THE PROBLEM. Please output the whole listing below exactly as it is.

PROVIDED INFORMATION.
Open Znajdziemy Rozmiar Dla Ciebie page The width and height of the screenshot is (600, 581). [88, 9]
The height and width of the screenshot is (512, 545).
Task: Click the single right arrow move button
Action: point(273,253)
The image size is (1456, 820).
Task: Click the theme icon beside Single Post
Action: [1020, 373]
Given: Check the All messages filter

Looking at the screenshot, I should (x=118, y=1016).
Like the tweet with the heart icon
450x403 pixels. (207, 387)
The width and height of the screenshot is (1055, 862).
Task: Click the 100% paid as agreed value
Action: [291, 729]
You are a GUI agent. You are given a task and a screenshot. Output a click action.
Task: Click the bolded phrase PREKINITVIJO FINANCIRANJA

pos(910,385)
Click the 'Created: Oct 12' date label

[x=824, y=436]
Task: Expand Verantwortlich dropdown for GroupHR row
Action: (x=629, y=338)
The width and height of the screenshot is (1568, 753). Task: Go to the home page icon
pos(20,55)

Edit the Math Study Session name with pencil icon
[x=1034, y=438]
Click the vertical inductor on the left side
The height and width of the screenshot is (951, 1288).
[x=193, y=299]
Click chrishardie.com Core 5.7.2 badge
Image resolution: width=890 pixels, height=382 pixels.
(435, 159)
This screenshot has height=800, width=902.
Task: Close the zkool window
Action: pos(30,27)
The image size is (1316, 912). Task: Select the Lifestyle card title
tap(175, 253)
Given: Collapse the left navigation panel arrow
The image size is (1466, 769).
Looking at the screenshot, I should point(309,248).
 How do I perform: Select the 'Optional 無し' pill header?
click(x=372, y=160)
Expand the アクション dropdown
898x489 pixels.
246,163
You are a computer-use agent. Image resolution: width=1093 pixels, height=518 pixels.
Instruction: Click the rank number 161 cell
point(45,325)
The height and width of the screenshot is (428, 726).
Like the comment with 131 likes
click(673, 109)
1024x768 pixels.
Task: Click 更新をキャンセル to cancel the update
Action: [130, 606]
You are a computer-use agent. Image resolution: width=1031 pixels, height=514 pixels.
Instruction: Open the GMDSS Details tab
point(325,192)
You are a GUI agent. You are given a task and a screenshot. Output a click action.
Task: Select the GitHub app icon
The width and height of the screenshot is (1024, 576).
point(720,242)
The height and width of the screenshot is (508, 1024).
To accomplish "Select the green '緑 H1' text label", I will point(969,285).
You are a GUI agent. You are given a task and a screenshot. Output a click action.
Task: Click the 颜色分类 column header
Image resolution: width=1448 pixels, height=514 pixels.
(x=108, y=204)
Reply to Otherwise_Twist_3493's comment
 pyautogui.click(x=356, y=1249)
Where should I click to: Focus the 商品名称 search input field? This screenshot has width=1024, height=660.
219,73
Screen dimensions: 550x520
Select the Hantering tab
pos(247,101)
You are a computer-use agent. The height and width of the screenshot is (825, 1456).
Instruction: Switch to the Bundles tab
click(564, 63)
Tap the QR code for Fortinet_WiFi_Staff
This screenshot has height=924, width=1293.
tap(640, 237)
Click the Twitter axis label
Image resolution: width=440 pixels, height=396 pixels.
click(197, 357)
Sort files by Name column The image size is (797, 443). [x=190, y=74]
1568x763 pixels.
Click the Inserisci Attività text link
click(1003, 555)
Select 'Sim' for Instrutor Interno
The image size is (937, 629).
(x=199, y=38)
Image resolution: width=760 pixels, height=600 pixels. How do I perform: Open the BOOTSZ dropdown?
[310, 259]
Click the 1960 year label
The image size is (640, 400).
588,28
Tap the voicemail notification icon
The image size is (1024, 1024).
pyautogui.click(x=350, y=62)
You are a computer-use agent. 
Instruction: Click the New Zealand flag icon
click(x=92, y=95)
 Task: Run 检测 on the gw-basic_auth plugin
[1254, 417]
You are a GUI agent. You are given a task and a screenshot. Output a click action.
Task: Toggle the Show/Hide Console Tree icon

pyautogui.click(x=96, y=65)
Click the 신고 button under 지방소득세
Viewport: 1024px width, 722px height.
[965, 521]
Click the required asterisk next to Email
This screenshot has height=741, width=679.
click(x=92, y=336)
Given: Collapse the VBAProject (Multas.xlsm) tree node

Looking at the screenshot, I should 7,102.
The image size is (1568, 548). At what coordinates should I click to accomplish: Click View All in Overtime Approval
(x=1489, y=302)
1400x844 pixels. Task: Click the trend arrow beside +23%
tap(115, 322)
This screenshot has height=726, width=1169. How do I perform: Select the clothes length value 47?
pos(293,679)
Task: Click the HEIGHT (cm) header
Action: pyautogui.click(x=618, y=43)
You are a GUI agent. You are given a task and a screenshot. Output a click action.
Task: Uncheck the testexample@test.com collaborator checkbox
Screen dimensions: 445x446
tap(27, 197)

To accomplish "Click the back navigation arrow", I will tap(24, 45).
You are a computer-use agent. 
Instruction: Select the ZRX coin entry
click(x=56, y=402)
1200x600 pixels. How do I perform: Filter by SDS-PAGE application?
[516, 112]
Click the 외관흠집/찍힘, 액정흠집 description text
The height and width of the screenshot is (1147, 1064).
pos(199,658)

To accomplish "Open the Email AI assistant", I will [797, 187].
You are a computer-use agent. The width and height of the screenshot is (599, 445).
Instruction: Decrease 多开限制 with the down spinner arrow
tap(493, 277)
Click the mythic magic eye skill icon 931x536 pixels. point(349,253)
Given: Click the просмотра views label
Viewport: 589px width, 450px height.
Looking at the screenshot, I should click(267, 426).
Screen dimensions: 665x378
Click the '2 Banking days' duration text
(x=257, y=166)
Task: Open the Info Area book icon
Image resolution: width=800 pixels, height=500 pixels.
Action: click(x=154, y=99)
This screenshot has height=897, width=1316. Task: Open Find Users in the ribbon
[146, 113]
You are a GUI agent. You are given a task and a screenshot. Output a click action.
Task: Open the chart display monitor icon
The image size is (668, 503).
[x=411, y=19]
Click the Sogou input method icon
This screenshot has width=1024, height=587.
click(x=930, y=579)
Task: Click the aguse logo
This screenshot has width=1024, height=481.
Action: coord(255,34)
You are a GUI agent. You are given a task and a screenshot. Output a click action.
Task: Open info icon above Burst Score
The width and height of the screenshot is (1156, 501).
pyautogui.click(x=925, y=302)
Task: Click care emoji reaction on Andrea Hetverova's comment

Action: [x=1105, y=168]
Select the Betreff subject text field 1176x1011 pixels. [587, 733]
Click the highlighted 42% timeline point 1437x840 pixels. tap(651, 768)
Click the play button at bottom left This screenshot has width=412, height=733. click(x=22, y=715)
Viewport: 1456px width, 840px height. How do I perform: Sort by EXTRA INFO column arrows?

EXERCISE RESPONSE.
Open Znajdziemy Rozmiar Dla Ciebie page The width and height of the screenshot is (600, 581). [88, 9]
The height and width of the screenshot is (512, 545).
Task: Click the single right arrow move button
Action: point(273,253)
The image size is (1456, 820).
Task: Click the theme icon beside Single Post
Action: [1020, 373]
Given: Check the All messages filter

Looking at the screenshot, I should (x=118, y=1016).
Like the tweet with the heart icon
450x403 pixels. (207, 387)
The width and height of the screenshot is (1055, 862).
Task: Click the 100% paid as agreed value
Action: [291, 729]
You are a GUI agent. You are given a task and a screenshot. Output a click action.
Task: Click the bolded phrase PREKINITVIJO FINANCIRANJA

pos(910,385)
Click the 'Created: Oct 12' date label

[x=824, y=436]
Task: Expand Verantwortlich dropdown for GroupHR row
Action: (x=629, y=338)
The width and height of the screenshot is (1568, 753). Task: Go to the home page icon
pos(20,55)

Edit the Math Study Session name with pencil icon
[x=1034, y=438]
Click the vertical inductor on the left side
The height and width of the screenshot is (951, 1288).
[x=193, y=299]
Click chrishardie.com Core 5.7.2 badge
Image resolution: width=890 pixels, height=382 pixels.
(435, 159)
This screenshot has height=800, width=902.
Task: Close the zkool window
Action: pos(30,27)
The image size is (1316, 912). Task: Select the Lifestyle card title
tap(175, 253)
Given: Collapse the left navigation panel arrow
The image size is (1466, 769).
Looking at the screenshot, I should point(309,248).
 How do I perform: Select the 'Optional 無し' pill header?
click(x=372, y=160)
Expand the アクション dropdown
898x489 pixels.
246,163
You are a computer-use agent. Image resolution: width=1093 pixels, height=518 pixels.
Instruction: Click the rank number 161 cell
point(45,325)
The height and width of the screenshot is (428, 726).
Like the comment with 131 likes
click(673, 109)
1024x768 pixels.
Task: Click 更新をキャンセル to cancel the update
Action: [130, 606]
You are a computer-use agent. Image resolution: width=1031 pixels, height=514 pixels.
Instruction: Open the GMDSS Details tab
point(325,192)
You are a GUI agent. You are given a task and a screenshot. Output a click action.
Task: Select the GitHub app icon
The width and height of the screenshot is (1024, 576).
point(720,242)
The height and width of the screenshot is (508, 1024).
To accomplish "Select the green '緑 H1' text label", I will point(969,285).
You are a GUI agent. You are given a task and a screenshot. Output a click action.
Task: Click the 颜色分类 column header
Image resolution: width=1448 pixels, height=514 pixels.
(x=108, y=204)
Reply to Otherwise_Twist_3493's comment
 pyautogui.click(x=356, y=1249)
Where should I click to: Focus the 商品名称 search input field? This screenshot has width=1024, height=660.
219,73
Screen dimensions: 550x520
Select the Hantering tab
pos(247,101)
You are a computer-use agent. The height and width of the screenshot is (825, 1456).
Instruction: Switch to the Bundles tab
click(564, 63)
Tap the QR code for Fortinet_WiFi_Staff
This screenshot has height=924, width=1293.
tap(640, 237)
Click the Twitter axis label
Image resolution: width=440 pixels, height=396 pixels.
click(197, 357)
Sort files by Name column The image size is (797, 443). [x=190, y=74]
1568x763 pixels.
Click the Inserisci Attività text link
click(1003, 555)
Select 'Sim' for Instrutor Interno
The image size is (937, 629).
(x=199, y=38)
Image resolution: width=760 pixels, height=600 pixels. How do I perform: Open the BOOTSZ dropdown?
[310, 259]
Click the 1960 year label
The image size is (640, 400).
588,28
Tap the voicemail notification icon
The image size is (1024, 1024).
pyautogui.click(x=350, y=62)
You are a computer-use agent. 
Instruction: Click the New Zealand flag icon
click(x=92, y=95)
 Task: Run 检测 on the gw-basic_auth plugin
[1254, 417]
You are a GUI agent. You are given a task and a screenshot. Output a click action.
Task: Toggle the Show/Hide Console Tree icon

pyautogui.click(x=96, y=65)
Click the 신고 button under 지방소득세
Viewport: 1024px width, 722px height.
[965, 521]
Click the required asterisk next to Email
This screenshot has height=741, width=679.
click(x=92, y=336)
Given: Collapse the VBAProject (Multas.xlsm) tree node

Looking at the screenshot, I should 7,102.
The image size is (1568, 548). At what coordinates should I click to accomplish: Click View All in Overtime Approval
(x=1489, y=302)
1400x844 pixels. Task: Click the trend arrow beside +23%
tap(115, 322)
This screenshot has height=726, width=1169. How do I perform: Select the clothes length value 47?
pos(293,679)
Task: Click the HEIGHT (cm) header
Action: pyautogui.click(x=618, y=43)
You are a GUI agent. You are given a task and a screenshot. Output a click action.
Task: Uncheck the testexample@test.com collaborator checkbox
Screen dimensions: 445x446
tap(27, 197)

To accomplish "Click the back navigation arrow", I will tap(24, 45).
You are a computer-use agent. 
Instruction: Select the ZRX coin entry
click(x=56, y=402)
1200x600 pixels. How do I perform: Filter by SDS-PAGE application?
[516, 112]
Click the 외관흠집/찍힘, 액정흠집 description text
The height and width of the screenshot is (1147, 1064).
pos(199,658)

To accomplish "Open the Email AI assistant", I will [797, 187].
You are a computer-use agent. The width and height of the screenshot is (599, 445).
Instruction: Decrease 多开限制 with the down spinner arrow
tap(493, 277)
Click the mythic magic eye skill icon 931x536 pixels. point(349,253)
Given: Click the просмотра views label
Viewport: 589px width, 450px height.
Looking at the screenshot, I should click(267, 426).
Screen dimensions: 665x378
Click the '2 Banking days' duration text
(x=257, y=166)
Task: Open the Info Area book icon
Image resolution: width=800 pixels, height=500 pixels.
Action: click(x=154, y=99)
This screenshot has height=897, width=1316. Task: Open Find Users in the ribbon
[146, 113]
You are a GUI agent. You are given a task and a screenshot. Output a click action.
Task: Open the chart display monitor icon
The image size is (668, 503).
[x=411, y=19]
Click the Sogou input method icon
This screenshot has width=1024, height=587.
click(x=930, y=579)
Task: Click the aguse logo
This screenshot has width=1024, height=481.
Action: coord(255,34)
You are a GUI agent. You are given a task and a screenshot. Output a click action.
Task: Open info icon above Burst Score
The width and height of the screenshot is (1156, 501).
pyautogui.click(x=925, y=302)
Task: Click care emoji reaction on Andrea Hetverova's comment

Action: [x=1105, y=168]
Select the Betreff subject text field 1176x1011 pixels. [587, 733]
Click the highlighted 42% timeline point 1437x840 pixels. tap(651, 768)
Click the play button at bottom left This screenshot has width=412, height=733. click(x=22, y=715)
Viewport: 1456px width, 840px height. How do I perform: Sort by EXTRA INFO column arrows?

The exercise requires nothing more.